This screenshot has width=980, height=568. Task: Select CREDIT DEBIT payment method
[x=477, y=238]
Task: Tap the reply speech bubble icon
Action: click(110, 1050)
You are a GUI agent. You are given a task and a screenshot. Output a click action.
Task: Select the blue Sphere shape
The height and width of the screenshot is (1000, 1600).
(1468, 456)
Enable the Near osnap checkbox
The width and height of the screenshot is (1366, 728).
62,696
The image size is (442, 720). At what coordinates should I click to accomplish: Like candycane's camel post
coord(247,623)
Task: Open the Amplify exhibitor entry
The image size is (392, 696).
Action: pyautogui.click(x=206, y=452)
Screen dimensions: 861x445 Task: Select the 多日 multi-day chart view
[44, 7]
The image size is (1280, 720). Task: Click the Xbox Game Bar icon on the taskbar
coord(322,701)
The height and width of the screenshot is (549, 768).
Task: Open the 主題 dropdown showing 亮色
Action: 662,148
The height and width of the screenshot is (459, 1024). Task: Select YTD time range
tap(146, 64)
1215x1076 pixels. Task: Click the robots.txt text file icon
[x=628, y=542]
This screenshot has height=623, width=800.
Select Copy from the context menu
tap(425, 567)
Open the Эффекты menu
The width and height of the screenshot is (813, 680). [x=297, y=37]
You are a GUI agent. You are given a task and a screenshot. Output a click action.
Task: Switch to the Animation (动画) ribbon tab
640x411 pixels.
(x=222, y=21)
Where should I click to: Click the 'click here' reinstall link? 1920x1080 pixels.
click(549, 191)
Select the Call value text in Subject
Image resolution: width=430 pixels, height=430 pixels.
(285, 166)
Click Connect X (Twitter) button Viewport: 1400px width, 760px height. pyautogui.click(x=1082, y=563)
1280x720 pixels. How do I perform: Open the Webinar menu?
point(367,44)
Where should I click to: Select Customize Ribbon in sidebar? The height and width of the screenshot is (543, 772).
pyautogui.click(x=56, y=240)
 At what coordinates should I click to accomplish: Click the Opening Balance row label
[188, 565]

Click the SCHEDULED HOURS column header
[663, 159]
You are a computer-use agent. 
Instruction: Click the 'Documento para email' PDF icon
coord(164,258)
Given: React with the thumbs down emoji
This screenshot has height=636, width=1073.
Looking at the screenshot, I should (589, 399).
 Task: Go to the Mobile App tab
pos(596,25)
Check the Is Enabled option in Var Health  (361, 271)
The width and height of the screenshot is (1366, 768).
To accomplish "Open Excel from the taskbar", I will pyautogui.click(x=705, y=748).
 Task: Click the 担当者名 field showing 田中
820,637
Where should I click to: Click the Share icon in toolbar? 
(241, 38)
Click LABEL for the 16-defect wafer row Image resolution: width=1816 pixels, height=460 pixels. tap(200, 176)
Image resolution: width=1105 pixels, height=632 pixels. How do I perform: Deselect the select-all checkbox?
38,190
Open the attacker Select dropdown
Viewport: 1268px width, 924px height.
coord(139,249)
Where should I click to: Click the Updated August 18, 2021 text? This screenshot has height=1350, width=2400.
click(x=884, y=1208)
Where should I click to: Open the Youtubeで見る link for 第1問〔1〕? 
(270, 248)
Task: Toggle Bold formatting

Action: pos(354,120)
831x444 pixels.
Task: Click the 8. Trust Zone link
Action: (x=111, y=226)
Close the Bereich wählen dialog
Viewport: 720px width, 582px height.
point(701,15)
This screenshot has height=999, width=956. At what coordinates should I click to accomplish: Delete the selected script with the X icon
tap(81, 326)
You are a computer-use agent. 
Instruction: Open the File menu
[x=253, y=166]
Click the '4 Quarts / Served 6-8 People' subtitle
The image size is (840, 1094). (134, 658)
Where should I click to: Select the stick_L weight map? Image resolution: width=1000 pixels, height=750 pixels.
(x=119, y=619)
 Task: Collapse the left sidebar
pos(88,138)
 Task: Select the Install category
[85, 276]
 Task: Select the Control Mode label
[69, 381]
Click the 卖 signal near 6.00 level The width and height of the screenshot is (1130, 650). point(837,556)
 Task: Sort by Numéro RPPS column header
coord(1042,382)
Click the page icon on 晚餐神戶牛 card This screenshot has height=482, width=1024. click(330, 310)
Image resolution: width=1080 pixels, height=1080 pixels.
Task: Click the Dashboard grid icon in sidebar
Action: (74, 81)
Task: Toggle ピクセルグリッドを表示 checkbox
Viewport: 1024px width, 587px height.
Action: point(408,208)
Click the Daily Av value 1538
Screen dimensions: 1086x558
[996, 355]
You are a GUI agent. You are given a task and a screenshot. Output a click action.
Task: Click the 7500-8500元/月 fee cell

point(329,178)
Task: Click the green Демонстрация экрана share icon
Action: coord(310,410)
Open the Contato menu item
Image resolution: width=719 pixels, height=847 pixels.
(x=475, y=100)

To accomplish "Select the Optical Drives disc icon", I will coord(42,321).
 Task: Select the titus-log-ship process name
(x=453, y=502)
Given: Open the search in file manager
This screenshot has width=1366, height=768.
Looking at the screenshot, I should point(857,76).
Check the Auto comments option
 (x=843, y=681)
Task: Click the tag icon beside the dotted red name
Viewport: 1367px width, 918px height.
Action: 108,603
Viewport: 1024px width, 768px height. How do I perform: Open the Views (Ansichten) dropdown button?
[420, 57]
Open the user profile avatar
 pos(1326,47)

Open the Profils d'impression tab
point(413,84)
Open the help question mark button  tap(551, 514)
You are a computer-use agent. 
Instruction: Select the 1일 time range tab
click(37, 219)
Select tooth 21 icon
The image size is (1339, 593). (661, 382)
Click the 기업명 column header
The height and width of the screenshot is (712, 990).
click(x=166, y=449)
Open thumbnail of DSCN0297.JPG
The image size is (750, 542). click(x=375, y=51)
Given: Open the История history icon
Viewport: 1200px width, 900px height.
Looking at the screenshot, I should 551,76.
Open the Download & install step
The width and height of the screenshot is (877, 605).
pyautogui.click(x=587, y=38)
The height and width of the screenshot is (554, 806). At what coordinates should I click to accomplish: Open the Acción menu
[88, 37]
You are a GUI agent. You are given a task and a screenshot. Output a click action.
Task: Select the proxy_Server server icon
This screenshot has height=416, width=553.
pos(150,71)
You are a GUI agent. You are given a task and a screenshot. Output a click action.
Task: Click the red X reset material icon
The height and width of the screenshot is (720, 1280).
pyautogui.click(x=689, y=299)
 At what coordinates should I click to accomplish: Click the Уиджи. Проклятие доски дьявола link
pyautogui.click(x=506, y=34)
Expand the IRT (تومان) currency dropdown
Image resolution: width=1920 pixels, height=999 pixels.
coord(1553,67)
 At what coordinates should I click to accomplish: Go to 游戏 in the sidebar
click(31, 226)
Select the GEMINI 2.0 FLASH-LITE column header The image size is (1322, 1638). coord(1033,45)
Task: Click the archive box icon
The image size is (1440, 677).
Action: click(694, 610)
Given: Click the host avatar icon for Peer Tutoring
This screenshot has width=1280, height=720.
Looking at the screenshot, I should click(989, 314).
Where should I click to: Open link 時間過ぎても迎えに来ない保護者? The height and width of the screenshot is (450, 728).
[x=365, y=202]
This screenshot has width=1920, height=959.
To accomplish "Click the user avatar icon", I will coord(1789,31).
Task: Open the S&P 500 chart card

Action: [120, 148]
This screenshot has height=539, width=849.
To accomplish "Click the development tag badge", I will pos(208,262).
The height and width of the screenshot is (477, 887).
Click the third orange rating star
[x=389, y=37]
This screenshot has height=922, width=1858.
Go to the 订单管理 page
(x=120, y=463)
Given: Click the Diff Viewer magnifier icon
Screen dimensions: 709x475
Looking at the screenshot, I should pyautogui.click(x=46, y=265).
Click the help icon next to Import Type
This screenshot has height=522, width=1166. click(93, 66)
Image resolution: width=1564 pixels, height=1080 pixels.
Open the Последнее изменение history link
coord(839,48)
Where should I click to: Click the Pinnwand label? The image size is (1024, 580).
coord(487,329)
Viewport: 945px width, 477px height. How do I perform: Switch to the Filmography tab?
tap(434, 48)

━━━━━━

# ACTIVITY
Where the word "will" appears in a line of the entries, copy that line.

# SOLUTION TO THE PROBLEM
To accomplish "Open Excel from the taskbar", I will pyautogui.click(x=705, y=748).
To accomplish "Select the Optical Drives disc icon", I will coord(42,321).
To accomplish "Click the user avatar icon", I will coord(1789,31).
To accomplish "Click the development tag badge", I will pos(208,262).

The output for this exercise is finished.